How to Prepare Parsnips
Scrub well and peel with a vegetable peeler. If you happen to have large parsnips, cut out the woody stems and discard. Also, trim and discard both ends. When preparing, you can either leave them whole, dice, slice, or grate depending on what you’d like to do with them.
If you choose to boil, broil, steam, purée, or roast parsnips, keep in mind that you can use them just as you would use a carrot.
Important to Note: 1 pound = 4 medium parsnips or 2 cups peeled and chopped
•Savor the nutrients and don’t bother peeling young, small parsnips. Just gently scrub them to remove any dirt and serve them whole.
•When dealing with older parsnips, peel very thinly to avoid waste. Make a judgment call on whether the central core is too fibrous and tough to be cooked.
•Overcooking parsnips will turn them mushy, so just cook them until tender unless you are puréeing them.
•Cut your parsnips into small pieces and they can easily be sautéed alongside your favorite veggies. Alternatively, roast them to add another dimension of caramelized flavor.
•Like a potato, parsnips will brown after they’ve been cut, peeled, and exposed to air for too long. To prepare parsnips ahead of time, peel them and place in water or sprinkle with lemon juice to keep them from browning.
•Small, younger parsnips are more tender and can be peeled or grated to add to a salad.
•Carrots and parsnips are interchangeable in most recipes.
Parsnips Go Well With
Sweet: maple syrup and brown sugar
Spices: nutmeg, ginger, garlic, and pepper
Herbs: parsley, sage, and thyme
Fruits & Vegetables: carrots, apples, potatoes, carrots, pears, spinach
Savory: pork, chicken
Parsnip Serving Ideas
•Add boiled parsnips to your mashed potatoes for a subtly sweet flavor and more fiber.
•Roasted parsnips taste wonderful over a warm quinoa salad. Bring out their nutty flavor by adding some walnuts or pecans as well.
•Parsnips and apples are such a classic flavor match: try using it in soups, pies, or even breads.

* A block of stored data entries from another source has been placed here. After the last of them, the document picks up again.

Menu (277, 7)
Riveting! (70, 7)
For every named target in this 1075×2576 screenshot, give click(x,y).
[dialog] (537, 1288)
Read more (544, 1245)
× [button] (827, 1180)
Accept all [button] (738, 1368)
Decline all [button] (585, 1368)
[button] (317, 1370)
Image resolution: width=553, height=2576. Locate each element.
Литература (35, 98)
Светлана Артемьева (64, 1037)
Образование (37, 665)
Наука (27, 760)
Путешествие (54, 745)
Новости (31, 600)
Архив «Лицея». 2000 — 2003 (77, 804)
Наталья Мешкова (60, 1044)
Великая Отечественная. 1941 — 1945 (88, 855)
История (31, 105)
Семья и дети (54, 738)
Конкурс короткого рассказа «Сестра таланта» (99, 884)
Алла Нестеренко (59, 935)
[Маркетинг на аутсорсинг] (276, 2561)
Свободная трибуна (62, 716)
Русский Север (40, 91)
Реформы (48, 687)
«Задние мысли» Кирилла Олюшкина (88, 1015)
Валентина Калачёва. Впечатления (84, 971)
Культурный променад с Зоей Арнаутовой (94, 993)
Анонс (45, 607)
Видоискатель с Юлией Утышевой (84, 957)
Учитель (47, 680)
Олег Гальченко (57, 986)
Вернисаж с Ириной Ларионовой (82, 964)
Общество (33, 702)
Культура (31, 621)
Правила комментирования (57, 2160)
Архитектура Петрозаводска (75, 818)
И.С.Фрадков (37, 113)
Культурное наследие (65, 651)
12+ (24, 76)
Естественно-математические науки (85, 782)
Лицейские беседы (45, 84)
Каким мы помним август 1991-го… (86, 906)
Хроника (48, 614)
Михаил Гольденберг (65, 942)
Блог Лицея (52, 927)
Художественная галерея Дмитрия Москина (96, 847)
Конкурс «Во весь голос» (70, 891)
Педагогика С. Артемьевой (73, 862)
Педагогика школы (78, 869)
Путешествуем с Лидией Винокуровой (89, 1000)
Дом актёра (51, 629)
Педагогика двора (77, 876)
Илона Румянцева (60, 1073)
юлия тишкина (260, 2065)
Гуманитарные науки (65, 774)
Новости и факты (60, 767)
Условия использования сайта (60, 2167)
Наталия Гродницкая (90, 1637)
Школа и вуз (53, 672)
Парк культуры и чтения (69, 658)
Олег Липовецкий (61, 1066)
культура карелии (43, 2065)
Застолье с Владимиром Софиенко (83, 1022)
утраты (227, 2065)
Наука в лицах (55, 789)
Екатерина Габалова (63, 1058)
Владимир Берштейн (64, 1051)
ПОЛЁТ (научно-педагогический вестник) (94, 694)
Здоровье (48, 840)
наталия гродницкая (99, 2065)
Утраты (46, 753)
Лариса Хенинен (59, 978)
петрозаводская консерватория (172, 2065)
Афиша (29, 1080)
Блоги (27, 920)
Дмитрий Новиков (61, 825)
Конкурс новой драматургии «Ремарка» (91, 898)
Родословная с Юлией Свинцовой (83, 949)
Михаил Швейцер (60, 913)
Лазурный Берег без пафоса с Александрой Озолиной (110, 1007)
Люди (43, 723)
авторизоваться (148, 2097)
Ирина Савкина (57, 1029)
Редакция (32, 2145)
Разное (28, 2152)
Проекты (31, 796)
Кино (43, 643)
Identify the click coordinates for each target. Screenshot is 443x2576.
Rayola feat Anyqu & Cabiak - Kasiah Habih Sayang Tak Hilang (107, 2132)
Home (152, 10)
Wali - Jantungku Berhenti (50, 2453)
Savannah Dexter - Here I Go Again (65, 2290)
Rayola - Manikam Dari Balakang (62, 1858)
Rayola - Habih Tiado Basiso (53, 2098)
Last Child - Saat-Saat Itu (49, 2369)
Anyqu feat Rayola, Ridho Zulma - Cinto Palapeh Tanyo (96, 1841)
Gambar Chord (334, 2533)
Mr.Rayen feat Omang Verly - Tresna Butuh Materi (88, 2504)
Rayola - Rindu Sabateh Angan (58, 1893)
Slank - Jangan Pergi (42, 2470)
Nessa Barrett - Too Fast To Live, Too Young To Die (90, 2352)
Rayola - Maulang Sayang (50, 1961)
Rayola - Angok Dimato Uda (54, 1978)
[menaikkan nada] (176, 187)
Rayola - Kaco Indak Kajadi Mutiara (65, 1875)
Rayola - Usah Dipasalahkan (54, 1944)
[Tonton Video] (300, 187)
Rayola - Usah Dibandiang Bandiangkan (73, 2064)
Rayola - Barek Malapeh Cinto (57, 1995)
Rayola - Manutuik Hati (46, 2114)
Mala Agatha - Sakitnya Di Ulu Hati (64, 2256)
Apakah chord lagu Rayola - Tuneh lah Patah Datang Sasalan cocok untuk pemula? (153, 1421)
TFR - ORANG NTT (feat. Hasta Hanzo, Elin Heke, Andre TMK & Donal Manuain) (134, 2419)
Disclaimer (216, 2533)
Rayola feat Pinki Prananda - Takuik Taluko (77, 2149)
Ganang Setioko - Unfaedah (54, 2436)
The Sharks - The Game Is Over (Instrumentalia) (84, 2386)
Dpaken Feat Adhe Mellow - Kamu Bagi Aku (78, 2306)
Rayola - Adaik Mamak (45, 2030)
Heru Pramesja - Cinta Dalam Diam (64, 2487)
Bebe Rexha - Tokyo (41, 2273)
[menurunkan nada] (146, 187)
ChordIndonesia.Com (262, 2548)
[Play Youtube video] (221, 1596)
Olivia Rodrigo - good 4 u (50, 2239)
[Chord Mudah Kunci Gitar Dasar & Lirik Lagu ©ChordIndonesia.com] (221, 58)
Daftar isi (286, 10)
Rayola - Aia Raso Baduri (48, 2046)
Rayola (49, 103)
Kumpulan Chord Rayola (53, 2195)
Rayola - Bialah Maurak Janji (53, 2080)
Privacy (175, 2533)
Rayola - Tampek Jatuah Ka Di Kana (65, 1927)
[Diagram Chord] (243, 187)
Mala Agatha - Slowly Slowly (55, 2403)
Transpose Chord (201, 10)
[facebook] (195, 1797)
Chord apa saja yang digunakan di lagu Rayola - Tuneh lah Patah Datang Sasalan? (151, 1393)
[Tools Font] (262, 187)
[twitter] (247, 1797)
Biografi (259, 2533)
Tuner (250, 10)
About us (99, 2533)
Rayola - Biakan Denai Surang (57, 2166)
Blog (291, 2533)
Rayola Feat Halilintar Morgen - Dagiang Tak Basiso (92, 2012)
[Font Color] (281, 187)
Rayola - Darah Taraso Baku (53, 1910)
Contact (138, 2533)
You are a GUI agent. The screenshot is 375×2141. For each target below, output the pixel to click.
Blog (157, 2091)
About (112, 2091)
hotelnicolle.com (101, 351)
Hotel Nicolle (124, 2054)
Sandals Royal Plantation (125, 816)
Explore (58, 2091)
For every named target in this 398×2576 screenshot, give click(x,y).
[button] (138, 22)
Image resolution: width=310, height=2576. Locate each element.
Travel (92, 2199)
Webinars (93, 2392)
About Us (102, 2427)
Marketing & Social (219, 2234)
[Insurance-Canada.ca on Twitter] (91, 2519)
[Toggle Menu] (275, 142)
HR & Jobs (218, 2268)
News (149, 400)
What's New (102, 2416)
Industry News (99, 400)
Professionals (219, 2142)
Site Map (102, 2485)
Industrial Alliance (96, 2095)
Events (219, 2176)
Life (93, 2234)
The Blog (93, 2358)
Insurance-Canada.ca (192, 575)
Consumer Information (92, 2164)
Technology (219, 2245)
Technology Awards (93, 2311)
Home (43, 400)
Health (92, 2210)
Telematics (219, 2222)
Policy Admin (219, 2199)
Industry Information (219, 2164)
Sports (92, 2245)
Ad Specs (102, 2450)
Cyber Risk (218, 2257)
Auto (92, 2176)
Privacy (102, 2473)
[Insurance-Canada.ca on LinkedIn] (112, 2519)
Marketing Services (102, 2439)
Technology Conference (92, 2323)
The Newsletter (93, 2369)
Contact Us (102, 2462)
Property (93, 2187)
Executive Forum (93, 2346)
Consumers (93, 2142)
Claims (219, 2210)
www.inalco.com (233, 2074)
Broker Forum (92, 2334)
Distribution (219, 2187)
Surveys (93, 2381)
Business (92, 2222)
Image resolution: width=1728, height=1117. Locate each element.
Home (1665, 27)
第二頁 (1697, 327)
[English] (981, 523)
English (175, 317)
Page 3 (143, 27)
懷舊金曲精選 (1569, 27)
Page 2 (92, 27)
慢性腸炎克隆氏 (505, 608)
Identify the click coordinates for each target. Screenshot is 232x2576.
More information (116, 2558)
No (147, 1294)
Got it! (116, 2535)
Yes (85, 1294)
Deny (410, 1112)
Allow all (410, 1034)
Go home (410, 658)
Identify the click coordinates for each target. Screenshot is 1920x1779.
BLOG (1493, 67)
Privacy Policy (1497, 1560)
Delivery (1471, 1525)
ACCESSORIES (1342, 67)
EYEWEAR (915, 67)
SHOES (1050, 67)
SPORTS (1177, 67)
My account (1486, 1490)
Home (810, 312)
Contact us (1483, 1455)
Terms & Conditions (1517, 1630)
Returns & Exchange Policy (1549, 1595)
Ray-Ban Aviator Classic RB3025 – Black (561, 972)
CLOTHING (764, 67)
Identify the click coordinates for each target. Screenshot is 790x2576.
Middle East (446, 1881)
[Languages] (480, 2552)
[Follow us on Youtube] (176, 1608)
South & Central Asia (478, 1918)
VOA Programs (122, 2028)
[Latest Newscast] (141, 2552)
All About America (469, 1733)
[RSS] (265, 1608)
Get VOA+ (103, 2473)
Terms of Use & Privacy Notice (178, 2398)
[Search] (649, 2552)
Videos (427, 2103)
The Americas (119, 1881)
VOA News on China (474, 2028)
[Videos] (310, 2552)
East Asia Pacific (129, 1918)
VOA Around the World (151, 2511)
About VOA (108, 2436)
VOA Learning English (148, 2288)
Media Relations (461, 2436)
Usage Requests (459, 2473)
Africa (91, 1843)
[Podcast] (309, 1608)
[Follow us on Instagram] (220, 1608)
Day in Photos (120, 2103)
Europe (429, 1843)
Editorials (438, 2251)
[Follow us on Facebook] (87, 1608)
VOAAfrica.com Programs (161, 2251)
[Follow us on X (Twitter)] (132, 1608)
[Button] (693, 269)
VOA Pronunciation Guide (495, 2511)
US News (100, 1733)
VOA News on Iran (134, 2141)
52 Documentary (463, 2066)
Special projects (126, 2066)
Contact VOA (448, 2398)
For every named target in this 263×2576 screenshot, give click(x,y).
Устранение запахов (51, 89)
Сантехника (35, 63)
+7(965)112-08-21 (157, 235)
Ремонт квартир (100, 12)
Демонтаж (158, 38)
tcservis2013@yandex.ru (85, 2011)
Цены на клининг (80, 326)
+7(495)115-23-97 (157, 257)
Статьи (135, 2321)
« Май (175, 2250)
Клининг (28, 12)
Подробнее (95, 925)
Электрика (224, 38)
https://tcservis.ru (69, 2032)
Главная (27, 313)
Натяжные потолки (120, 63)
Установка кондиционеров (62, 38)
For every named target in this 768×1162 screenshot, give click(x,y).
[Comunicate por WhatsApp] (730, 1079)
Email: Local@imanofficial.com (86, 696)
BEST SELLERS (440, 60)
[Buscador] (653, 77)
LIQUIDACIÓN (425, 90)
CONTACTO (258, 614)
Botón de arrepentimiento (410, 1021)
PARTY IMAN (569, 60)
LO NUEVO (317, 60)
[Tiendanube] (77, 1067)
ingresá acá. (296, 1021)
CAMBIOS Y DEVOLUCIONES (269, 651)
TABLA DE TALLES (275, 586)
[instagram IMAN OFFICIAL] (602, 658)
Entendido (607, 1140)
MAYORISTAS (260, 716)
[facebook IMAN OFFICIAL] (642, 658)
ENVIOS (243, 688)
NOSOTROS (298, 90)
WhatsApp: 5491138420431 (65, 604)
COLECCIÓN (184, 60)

•You can grate small, young parsnips for salad to enjoy them raw. Try our Carrot, Parsnip, Apple Salad
•Add some crunch to soups or softer foods: use a vegetable peeler to shave off ribbons of parsnip and flash-fry them in oil until crisp. Remove from oil and let drain on some paper tower. They’ll naturally add more movement and texture to your dish.
•Enjoy parsnips roasted are a delicious side dish and then use any leftovers in soup.
•Try making healthy vegetable chips with them.
The recommended daily intake for vitamins and nutrients, 100 g of raw parsnips contain only 75 calories but pack 14% of your daily fiber, 30% of folate, 12% of magnesium, 11% of potassium, and 4% of iron.